12 January 2009

Prova: Kawasaki Ninja ZX-6R 2009, forcella Showa BPF e motore progressivo, le carte vincenti

La Ninja 600 2009 è equipaggiata con la nuova forcella Showa BPF (Big Piston Fork), che piace perché offre al pilota la massima sensibilità su qualsiasi tipo di fondo. La ZX-6R 2009 ha colmato tutte le lacune del modello 2007, abbinando una ciclistica fenomenale ad un motore da record, con un’erogazione molto lineare ai bassi, energico ai medi e brillante agli alti.
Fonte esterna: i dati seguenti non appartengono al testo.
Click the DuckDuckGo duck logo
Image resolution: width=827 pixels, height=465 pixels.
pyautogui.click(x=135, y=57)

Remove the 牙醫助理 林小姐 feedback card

Tanta sensibilità per tutti




TANTA SENSIBILITÀ PER TUTTI
La nuova forcella Showa che equipaggia la Kawasaki ZX-6R trasmette fedelmente al palmo delle mani del pilota tutto ciò che succede all’avantreno, su ogni tipo di asfalto. Il feeling che ne deriva è elevatissimo, al punto che non ci sembra improprio definire la forcella BPF (Big Piston Fork) una valida alternativa, se non l’anticamera, delle sospensioni elettroniche che verranno. Per un pilota di media esperienza, questo significa gestire (quasi) con naturalezza le perdite di aderenza della gomma anteriore sia in fase di frenata, sia in ingresso, sia in percorrenza di curva. Nel 2007 Kawasaki aveva abbandonato la cilindrata di 636 cc, ma la mossa si rivelò poco azzeccata, perché la moto era diventata poco competitiva rispetto alle sue dirette concorrenti: il motore aveva perso un po’ di pepe e la ciclistica si era fatta pesante. Sulla 2009, invece, cambia tutto e si ritorna al passato: i tecnici di Akashi hanno saputo confezionare una ciclistica intuitiva e molto professionale intorno a un motore da record, pur con cilindrata di 600 cc.

Motore progressivo, moto imperturbabile





MOTORE PROGRESSIVO, MOTO IMPERTURBABILE
Dopo il test della nuova ZX-6R sul circuito francese di Alès, siamo certi dei miglioramenti di questa Kawasaki. Infatti la ZX-6R ha guadagnato un avantreno un po’ più rapido nello scendere in piega, molto più preciso sulle sconnessioni dell’asfalto e altrettanto solido e rassicurante sia sul lento sia sul veloce, come da tradizione Ninja. A centro curva, complice il grande appoggio offerto dalle Pirelli Dragon Supercorsa Pro di primo equipaggiamento (ant SC1, post SC2), la ZX-6R corre imperturbabile, anche se dà la sensazione di chiudere meglio la linea nelle curve più strette. Il pilota trova un feeling immediato con la moto perché la posizione di guida è intuitiva, relativamente abitabile e poco affaticante. Cambia l’ergonomia in sella, che ora consente più facili spostamenti del pilota in curva ed una guida più efficace in rettilineo, anche se gli scuotimenti del casco e le turbolenze sulle spalle sono superiori al passato. Al di là delle condizioni meteo “difficili” (temperatura esterna 3° C) e di una messa a punto del monoammortizzatore sicuramente perfettibile, dopo una dozzina di giri abbiamo riscontrato un decadimento del grip al posteriore un po’ più rapido del previsto. Ma il bilanciamento della moto e l’erogazione molto lineare del propulsore hanno consentito di ovviare al problema con facilità, anche quando le perdite di trazione si sono fatte evidenti, soprattutto in seconda marcia in zona limitatore (16.500 giri indicati). Il 4 cilindri di Akashi ha un ottimo allungo. Lo abbiamo ritrovato lineare come pochi altri ai bassi regimi, ben più energico che in passato ai medi e inaspettatamente vorace agli alti. Il cambio ha innesti rapidi e precisi ed anche nelle staccate più dure la moto è imperturbabile.